Annual passenger enplanements at SBN, 2000 – 2023
| Year | Passengers | Year | Passengers |
|---|---|---|---|
| 2000 | 432,439 | 2011 | 305,386 |
| 2001 | 375,817 | 2012 | 299,592 |
| 2002 | 409,319 | 2013 | 328,992 |
| 2003 | 404,607 | 2014 | 311,158 |
| 2004 | 397,565 | 2015 | 315,313 |
| 2005 | 349,847 | 2016 | 328,897 |
| 2006 | 378,909 | 2017 | 305,491 |
| 2007 | 398,500 | 2018 | 368,377 |
| 2008 | 357,168 | 2019 | 417,929 |
| 2009 | 318,974 | 2020 | 209,214 |
| 2010 | 317,096 | 2021 | 341,343 |
|  |  | 2022 | 363,078 |
|  |  | 2023 | 411,377 |

==Incidents==

- July 9, 1995: American Eagle Flight 4127, an ATR 72 operated by Simmons Airlines, experienced a loss of the rear cabin entry door during its climb after taking off from O'Hare International Airport in Chicago. The cabin door opened shortly after the first officer began to pressurize the cabin; therefore, only a slight pressure differential existed between the cabin pressure and the atmospheric pressure. Lack of damage indicates the door was unlocked/unlatched when it opened. The airplane was one of fifteen aircraft equipped with a new handrail and door handle design which differed from those in the majority of the ATR 72 fleet. Whereas under the old design, the handle was pulled down to latch/lock the door and pushed up to unlatch/unlock the door, under the new design, the direction of motion was reversed so that the handle was pushed up to latch/lock the door and pulled down to unlatch/unlock the door. A private citizen located the separated door in approximately two feet of water in the Des Plaines River on July 10, 1995. Following this incident, ATR designed another new door handle design which returns the handle motion to push up to unlatch/unlock, and pull down to latch/lock.
- On April 4, 2011, a pilot flying from Chicago Executive Airport attempted to land a rented Cirrus SR22, but was hit by a gust of wind on approach. The plane landed on the left wing, cart-wheeled and came to a stop 250 ft from the runway. He was hospitalized in critical condition, with no one else on board. He later died from his injuries.
- On March 17, 2013, a private jet crashed into three homes near South Bend Regional Airport. Two of the four people on the plane were killed while the other two on board, and one person on the ground, were injured.
- On September 12, 2017, a Beech N35 Bonanza made a forced landing due to fuel exhaustion into a ditch just short of the airport perimeter fence. No injuries were reported, the aircraft was a total loss.

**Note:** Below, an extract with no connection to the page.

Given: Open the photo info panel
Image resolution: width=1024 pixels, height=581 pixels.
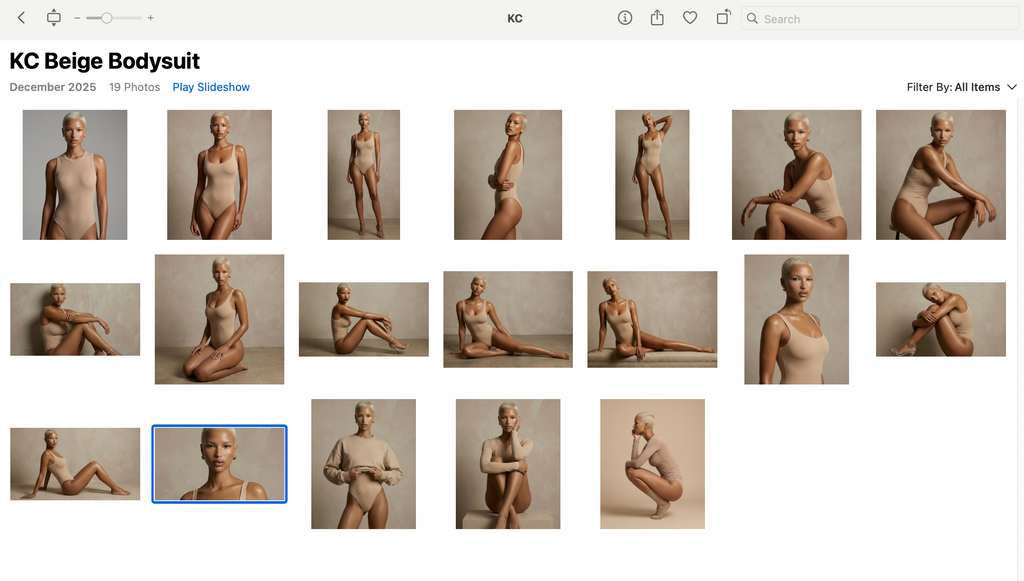Looking at the screenshot, I should tap(625, 18).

- On May 25, 2018, SkyWest (Delta Connection) Flight 4647 made an emergency landing in South Bend after a halon bottle exploded in the cargo bin. The aircraft had just departed South Bend bound for Atlanta. None of the passengers or crew on board were injured.
- On May 15, 2023, a SkyWest Airlines flight made an emergency landing after departing South Bend. The aircraft experienced a mechanical failure soon after takeoff, remained in the air to burn fuel, and returned to land at South Bend.